As primeiras manifestações dos coletes amarelos na França agitaram a sociedade e mereceram cobertura internacional. Agora já só inquietam os turistas desavisados.
Habituamo-nos a tudo. Quando a violência se transforma numa rotina, tendemos a ignorá-la. Se acordar a meio da noite, em Luanda ou no Rio de Janeiro, com o pipocar de uma arma automática, viro na cama e volto a dormir. Se isso acontecer em Lisboa, contudo, já não durmo mais. Telefono aos amigos. Ligo a televisão para saber se está em curso um golpe de Estado.
É porque nos habituamos à violência — em todas as suas múltiplas formas, da pobreza à destruição do patrimônio natural, passando pelo machismo, o racismo, a estupidez de alguns políticos ou a deselegância arquitetônica — que esta se torna tão difícil de vencer.
Pensemos em Donald Trump, por exemplo.
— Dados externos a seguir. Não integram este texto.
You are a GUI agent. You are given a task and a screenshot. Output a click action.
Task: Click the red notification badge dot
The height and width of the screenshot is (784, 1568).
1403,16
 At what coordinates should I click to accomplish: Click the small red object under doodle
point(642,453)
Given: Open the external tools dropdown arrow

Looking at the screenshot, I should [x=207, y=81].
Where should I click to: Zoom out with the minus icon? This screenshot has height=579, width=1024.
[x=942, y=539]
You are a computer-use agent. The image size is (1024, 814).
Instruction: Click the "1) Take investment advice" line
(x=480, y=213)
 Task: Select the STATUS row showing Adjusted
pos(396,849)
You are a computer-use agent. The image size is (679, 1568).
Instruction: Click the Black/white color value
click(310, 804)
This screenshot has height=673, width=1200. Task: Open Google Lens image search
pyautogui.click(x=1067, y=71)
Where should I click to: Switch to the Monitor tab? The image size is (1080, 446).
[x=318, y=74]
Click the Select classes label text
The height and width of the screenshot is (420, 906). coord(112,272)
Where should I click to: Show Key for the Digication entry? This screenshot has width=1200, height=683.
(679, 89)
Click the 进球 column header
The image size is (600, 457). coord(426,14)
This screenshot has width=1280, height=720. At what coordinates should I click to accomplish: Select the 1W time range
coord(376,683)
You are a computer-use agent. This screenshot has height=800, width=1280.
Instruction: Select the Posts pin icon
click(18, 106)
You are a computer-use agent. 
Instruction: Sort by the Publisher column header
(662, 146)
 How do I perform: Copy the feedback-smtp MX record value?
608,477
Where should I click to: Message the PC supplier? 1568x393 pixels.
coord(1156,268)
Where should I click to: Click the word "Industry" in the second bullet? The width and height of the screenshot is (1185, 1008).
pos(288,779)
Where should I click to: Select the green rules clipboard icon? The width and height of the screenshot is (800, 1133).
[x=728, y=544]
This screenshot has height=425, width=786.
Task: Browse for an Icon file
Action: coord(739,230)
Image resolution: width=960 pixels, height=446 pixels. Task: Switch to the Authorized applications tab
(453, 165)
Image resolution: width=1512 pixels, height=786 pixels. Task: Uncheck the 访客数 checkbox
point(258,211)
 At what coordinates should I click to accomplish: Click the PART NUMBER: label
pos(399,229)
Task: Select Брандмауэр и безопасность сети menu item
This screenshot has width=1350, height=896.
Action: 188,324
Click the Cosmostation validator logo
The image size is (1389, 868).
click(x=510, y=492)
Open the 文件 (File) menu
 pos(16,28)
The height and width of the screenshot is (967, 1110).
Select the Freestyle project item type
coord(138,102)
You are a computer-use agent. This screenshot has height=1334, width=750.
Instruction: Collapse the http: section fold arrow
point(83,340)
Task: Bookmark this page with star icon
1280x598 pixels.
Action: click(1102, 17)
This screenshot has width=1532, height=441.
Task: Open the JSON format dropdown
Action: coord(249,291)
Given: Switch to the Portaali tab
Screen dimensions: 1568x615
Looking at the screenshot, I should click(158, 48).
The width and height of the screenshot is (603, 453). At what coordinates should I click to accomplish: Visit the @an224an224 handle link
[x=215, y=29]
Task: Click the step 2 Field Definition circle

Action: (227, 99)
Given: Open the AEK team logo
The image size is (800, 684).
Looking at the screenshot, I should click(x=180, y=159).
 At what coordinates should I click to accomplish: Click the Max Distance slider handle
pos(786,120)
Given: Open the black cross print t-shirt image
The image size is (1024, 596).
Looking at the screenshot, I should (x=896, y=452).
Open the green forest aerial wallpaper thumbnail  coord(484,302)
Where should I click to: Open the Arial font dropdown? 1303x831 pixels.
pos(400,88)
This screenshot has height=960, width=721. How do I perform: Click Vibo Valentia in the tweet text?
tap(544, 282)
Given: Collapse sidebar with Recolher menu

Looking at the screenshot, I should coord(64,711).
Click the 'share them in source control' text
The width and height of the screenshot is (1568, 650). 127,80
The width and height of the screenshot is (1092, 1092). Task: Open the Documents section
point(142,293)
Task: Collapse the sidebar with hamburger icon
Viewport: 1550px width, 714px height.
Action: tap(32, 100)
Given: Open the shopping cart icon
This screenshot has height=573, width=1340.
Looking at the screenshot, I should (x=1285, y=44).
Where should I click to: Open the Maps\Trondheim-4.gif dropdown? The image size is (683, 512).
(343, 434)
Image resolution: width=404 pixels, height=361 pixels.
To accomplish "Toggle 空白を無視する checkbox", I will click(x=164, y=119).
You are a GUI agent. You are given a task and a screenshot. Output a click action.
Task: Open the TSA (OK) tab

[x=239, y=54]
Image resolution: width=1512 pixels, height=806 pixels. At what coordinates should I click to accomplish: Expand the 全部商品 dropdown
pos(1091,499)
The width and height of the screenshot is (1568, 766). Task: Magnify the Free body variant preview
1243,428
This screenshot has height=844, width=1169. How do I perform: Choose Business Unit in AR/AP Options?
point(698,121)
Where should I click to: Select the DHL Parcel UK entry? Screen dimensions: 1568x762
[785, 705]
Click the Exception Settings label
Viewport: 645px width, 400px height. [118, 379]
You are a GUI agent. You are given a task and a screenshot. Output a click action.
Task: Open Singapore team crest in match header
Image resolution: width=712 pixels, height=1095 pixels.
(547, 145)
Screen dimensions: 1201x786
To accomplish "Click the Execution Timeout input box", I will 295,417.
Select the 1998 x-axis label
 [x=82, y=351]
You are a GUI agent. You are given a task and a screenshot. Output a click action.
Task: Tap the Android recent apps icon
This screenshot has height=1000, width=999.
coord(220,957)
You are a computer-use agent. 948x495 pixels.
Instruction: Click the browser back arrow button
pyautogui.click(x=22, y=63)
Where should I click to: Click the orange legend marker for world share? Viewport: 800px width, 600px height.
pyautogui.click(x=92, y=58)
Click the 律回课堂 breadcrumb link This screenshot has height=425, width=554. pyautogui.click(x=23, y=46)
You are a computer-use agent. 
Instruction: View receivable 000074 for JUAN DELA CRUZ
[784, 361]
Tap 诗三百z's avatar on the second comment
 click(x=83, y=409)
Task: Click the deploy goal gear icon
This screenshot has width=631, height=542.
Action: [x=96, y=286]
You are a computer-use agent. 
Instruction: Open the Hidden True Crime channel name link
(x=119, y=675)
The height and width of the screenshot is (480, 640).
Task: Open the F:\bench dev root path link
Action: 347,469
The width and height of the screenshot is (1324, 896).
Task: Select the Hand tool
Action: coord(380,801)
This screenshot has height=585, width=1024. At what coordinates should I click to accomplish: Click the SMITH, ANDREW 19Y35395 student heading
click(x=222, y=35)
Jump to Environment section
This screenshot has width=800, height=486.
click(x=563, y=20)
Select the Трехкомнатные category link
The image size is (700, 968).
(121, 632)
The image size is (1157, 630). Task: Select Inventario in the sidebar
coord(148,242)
Os americanos habituaram-se aos disparates do seu presidente, tolerando nele afirmações e comportamentos que teriam ferido de morte política, e atirado para o mais remoto dos degredos, qualquer um dos seus antecessores. Conseguem imaginar George H. W. Bush ou Barack Obama a proferir uma daquelas frases inacreditáveis sobre a relação entre homens e mulheres com as quais Trump se imortalizou? Pois é, eu também não consigo.
E é este o perigo: terminarmos aceitando o inaceitável, pela força do hábito. Porque a princípio Donald Trump até era engraçado. Porque um palhaço é inofensivo. E depois, porque é o estilo dele, um tanto rude, mas direto; porque fala a linguagem do povo; porque uma vez no poder irá moderar a linguagem e rodear-se de conselheiros sábios etc...
Só há uma alternativa: a revolta. Isso, contudo, implica repensar utopias, criar redes de pensamento e de debate, ocupar as ruas. Bem sei, defender a democracia dá uma trabalheira danada. Mas, se não for agora, amanhã pode ser demasiado tarde.